Segment Start: Dataset records
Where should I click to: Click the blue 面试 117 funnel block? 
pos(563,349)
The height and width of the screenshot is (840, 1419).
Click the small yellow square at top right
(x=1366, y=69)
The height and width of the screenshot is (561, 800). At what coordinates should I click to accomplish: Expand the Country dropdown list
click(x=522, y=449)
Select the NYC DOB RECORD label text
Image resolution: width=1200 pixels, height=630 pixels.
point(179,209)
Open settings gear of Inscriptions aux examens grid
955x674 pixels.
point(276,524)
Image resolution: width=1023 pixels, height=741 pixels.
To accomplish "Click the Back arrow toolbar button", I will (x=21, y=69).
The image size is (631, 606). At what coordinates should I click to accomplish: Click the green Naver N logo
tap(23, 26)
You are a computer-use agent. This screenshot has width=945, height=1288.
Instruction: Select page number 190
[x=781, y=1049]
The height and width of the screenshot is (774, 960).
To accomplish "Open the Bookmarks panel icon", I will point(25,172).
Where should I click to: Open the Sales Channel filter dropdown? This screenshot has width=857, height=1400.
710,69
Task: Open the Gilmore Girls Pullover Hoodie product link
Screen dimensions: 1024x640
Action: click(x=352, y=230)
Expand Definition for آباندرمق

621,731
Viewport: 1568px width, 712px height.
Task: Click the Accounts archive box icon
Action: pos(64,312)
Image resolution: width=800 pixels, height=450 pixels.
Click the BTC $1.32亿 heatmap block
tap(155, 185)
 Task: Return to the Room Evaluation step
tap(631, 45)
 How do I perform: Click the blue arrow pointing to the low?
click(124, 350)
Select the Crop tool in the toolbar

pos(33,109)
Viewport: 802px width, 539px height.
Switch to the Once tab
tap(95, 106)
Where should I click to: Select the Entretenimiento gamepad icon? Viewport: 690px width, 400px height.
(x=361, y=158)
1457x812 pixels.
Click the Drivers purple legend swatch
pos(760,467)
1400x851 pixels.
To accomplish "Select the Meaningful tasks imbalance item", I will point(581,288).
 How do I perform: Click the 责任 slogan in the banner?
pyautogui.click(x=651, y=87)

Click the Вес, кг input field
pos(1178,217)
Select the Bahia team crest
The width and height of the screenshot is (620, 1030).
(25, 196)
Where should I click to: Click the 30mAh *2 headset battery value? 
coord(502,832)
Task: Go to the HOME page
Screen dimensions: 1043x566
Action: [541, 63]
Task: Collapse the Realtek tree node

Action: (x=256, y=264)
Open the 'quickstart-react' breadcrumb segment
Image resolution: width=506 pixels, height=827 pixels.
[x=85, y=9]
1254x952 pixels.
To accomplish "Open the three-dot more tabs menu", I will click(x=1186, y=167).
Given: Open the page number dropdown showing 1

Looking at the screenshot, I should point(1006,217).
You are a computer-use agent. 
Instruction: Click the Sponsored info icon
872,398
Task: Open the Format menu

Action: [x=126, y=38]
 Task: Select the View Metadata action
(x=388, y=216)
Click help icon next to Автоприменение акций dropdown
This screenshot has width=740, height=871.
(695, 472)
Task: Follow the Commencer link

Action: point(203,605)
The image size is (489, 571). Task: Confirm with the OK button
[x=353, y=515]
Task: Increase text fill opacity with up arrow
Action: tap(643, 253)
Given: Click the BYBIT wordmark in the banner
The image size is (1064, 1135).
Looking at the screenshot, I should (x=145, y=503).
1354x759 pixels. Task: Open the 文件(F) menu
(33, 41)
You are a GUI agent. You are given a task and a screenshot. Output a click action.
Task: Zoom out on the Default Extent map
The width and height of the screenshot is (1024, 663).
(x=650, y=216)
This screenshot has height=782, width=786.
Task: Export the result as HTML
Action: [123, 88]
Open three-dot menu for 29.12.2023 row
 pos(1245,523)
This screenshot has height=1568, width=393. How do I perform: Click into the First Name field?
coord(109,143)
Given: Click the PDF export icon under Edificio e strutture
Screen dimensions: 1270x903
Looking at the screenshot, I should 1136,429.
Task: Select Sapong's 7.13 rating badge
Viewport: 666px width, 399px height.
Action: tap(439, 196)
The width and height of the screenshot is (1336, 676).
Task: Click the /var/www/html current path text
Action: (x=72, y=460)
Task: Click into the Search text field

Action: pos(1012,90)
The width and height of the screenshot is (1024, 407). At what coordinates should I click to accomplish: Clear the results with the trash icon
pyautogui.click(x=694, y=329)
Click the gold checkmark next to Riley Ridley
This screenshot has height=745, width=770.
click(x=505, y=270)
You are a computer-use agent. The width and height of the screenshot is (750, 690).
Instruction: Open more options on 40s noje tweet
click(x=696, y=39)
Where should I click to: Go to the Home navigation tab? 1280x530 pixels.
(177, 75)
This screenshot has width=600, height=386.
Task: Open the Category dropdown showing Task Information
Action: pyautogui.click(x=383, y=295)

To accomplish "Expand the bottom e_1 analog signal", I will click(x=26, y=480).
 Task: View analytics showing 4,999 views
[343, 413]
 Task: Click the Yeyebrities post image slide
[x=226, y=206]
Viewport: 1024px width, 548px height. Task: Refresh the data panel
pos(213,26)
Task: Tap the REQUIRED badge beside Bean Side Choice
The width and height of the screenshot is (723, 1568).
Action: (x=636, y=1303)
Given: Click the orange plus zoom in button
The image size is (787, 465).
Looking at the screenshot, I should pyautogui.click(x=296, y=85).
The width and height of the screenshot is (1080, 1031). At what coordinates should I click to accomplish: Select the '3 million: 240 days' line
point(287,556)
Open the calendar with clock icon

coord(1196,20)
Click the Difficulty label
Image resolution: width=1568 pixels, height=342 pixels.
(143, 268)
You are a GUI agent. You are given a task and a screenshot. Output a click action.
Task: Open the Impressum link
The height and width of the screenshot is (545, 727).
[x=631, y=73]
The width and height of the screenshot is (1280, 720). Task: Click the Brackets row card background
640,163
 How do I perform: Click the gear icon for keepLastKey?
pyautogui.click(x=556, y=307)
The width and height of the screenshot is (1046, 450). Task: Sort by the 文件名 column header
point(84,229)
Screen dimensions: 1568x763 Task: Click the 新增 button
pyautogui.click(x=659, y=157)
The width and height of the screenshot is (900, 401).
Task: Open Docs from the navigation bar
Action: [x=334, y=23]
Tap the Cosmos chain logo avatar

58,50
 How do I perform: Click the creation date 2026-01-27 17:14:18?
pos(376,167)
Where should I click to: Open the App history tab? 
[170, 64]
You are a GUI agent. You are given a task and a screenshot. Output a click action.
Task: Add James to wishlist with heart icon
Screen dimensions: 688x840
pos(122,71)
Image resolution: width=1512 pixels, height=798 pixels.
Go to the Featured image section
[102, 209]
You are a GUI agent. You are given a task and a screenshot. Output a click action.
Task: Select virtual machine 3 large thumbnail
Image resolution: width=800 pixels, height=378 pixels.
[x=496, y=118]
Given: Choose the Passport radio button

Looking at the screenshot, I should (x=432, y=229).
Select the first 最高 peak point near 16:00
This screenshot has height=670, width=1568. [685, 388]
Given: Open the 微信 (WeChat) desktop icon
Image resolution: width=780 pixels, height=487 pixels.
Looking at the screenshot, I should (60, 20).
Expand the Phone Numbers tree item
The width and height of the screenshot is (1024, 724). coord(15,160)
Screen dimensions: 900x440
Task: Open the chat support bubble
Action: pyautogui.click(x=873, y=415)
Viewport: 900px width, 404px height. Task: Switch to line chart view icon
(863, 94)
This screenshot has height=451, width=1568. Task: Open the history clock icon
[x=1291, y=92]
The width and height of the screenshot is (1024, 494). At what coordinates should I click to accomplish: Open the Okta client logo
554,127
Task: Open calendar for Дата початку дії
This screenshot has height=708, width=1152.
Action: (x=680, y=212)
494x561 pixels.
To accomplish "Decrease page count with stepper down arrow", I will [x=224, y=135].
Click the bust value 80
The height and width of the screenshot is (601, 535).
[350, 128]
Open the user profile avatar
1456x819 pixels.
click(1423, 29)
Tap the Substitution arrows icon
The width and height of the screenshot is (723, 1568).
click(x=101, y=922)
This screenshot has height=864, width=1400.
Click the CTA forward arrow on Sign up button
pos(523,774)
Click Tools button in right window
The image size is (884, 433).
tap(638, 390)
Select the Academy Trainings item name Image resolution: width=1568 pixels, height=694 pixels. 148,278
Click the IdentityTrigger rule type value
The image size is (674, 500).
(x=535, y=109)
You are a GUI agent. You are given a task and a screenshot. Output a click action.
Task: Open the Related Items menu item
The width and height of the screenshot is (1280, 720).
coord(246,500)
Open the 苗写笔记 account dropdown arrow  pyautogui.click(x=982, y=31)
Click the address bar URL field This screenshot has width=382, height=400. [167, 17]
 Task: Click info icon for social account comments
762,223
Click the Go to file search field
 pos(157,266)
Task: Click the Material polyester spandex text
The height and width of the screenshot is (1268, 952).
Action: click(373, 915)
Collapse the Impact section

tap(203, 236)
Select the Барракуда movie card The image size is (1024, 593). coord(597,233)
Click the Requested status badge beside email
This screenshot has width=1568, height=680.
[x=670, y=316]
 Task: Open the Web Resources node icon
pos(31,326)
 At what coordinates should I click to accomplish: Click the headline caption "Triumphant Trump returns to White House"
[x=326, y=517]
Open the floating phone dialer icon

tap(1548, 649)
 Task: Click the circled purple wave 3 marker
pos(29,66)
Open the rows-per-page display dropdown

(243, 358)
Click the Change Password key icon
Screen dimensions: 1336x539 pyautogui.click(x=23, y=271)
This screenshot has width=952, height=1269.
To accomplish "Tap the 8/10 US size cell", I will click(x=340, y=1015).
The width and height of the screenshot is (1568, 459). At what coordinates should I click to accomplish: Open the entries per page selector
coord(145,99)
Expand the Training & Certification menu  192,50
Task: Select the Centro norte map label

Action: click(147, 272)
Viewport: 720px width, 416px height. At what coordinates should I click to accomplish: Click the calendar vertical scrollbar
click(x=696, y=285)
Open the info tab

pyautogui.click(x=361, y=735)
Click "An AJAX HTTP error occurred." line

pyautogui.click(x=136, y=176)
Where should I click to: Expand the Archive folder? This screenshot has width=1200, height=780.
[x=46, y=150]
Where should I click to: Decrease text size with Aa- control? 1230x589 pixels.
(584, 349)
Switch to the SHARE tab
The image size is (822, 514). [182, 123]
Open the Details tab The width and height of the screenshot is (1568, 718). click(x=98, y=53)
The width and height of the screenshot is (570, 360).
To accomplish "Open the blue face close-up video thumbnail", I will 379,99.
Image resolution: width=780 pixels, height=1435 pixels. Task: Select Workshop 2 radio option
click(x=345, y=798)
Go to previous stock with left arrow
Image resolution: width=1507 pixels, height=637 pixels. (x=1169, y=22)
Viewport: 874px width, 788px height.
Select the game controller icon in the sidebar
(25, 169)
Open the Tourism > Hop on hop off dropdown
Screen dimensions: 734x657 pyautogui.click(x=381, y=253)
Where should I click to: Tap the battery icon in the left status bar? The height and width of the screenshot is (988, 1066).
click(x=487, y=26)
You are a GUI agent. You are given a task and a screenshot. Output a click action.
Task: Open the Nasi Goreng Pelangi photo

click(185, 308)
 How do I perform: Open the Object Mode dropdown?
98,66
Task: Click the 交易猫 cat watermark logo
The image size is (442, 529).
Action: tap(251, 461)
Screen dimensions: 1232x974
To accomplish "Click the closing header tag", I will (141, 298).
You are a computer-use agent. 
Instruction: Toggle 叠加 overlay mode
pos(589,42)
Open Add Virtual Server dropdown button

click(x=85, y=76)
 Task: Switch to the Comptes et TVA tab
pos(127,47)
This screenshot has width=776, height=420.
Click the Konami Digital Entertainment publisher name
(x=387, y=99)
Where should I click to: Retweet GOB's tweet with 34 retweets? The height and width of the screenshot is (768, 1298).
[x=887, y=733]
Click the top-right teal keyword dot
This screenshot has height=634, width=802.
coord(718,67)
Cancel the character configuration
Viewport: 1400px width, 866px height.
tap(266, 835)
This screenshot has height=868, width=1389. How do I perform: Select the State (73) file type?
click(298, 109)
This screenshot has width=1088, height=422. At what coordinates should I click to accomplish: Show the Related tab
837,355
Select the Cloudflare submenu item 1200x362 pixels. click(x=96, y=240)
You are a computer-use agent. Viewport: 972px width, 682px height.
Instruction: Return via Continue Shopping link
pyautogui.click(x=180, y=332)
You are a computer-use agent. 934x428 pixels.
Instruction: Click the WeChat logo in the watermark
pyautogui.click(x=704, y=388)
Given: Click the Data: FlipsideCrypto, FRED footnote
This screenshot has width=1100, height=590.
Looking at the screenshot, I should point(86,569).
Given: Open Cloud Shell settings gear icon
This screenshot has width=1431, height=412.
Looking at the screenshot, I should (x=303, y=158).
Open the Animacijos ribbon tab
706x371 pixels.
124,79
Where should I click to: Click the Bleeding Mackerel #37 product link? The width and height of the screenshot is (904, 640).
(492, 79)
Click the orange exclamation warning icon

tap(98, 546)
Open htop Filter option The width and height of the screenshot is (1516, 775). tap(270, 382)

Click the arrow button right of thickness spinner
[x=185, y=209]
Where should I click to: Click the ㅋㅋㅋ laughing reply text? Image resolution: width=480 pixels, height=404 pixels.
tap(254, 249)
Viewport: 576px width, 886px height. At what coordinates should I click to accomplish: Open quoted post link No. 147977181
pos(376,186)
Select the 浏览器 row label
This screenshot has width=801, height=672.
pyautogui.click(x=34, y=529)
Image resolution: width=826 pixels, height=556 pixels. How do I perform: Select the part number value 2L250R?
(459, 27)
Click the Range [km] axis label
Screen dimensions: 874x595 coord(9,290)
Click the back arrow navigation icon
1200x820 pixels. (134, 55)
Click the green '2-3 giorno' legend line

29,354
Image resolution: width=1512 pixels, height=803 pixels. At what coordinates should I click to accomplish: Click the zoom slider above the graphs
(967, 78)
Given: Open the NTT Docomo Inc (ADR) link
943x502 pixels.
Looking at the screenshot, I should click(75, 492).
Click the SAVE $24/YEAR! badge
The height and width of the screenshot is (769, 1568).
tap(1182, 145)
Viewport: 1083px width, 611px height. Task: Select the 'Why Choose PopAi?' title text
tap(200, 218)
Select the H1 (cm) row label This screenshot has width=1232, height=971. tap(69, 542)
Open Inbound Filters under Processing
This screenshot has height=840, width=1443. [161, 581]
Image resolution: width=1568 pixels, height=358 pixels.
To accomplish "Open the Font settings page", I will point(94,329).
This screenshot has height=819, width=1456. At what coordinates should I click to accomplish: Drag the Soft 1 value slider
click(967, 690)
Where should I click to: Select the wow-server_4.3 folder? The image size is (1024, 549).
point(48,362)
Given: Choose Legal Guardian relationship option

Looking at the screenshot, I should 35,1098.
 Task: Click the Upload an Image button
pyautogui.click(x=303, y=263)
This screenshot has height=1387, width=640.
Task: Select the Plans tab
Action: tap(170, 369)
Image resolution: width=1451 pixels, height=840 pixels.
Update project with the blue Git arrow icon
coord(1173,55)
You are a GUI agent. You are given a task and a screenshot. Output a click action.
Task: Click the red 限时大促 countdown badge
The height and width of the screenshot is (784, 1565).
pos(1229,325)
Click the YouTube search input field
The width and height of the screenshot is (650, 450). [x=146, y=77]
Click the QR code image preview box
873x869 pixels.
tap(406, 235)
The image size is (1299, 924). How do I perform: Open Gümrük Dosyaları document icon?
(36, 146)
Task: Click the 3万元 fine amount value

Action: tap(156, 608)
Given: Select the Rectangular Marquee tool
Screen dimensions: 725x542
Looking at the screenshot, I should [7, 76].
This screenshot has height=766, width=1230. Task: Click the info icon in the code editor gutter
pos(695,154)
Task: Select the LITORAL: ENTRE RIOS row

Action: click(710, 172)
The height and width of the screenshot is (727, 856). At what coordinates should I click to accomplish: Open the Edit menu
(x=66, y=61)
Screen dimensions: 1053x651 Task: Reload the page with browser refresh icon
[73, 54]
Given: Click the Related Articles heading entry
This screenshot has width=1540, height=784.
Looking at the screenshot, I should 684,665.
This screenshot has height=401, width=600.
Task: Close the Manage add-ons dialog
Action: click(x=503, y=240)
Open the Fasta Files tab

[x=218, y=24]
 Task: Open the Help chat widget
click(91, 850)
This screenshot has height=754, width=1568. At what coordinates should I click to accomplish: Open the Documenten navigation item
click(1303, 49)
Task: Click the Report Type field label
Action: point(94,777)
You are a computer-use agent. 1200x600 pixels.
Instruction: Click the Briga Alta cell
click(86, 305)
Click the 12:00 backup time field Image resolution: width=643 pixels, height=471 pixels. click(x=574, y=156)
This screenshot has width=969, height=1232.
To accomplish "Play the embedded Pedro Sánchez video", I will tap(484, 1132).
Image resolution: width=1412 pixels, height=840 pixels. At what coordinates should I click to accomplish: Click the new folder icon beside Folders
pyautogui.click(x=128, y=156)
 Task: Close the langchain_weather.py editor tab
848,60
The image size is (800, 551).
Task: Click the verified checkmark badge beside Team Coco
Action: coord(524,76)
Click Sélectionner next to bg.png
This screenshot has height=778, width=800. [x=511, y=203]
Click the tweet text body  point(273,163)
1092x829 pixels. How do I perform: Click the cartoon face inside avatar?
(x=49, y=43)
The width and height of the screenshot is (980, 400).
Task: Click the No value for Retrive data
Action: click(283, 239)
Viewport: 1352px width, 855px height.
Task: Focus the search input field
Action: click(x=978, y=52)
Segment End: Dataset records
Copy each line above where "thumbnail" appears.

Task: Select virtual machine 3 large thumbnail
To accomplish "Open the blue face close-up video thumbnail", I will 379,99.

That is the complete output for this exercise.